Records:
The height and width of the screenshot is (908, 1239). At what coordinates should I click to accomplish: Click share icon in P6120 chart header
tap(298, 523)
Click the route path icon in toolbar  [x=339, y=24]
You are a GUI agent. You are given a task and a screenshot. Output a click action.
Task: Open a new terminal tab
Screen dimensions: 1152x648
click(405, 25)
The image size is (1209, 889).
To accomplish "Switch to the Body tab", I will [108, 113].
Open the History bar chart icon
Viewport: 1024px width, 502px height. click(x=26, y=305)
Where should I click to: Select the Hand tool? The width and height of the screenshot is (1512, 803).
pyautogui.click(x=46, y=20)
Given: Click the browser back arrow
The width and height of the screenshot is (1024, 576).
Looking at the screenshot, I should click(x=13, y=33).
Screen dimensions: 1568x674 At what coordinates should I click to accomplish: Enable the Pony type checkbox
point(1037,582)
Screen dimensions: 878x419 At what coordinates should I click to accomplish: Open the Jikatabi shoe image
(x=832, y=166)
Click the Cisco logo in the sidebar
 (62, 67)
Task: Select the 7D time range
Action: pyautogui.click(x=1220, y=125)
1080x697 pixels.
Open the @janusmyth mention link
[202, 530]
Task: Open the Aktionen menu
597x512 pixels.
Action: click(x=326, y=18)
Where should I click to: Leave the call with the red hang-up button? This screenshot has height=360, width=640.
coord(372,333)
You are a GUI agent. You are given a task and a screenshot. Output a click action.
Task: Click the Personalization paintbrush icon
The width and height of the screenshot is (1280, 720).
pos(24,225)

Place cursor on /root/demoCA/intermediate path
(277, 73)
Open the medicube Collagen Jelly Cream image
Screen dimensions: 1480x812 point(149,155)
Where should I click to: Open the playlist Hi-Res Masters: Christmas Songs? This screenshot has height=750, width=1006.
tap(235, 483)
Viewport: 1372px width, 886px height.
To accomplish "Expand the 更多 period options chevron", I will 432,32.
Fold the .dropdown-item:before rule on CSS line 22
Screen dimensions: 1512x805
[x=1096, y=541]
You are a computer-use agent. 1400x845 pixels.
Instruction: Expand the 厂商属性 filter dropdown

What this task involves:
Copy the part of the listing that opens with the line containing "Where should I click to: Open" and runs through the end of the listing, both ends included, keeping the requests. Multiply every coordinate in the answers by 0.5 and round to whole numbers, with halves rounded up.

Written response:
Where should I click to: Open the playlist Hi-Res Masters: Christmas Songs? This screenshot has height=750, width=1006.
tap(118, 242)
Viewport: 1372px width, 886px height.
To accomplish "Expand the 更多 period options chevron", I will 216,16.
Fold the .dropdown-item:before rule on CSS line 22
Screen dimensions: 1512x805
[x=548, y=271]
You are a computer-use agent. 1400x845 pixels.
Instruction: Expand the 厂商属性 filter dropdown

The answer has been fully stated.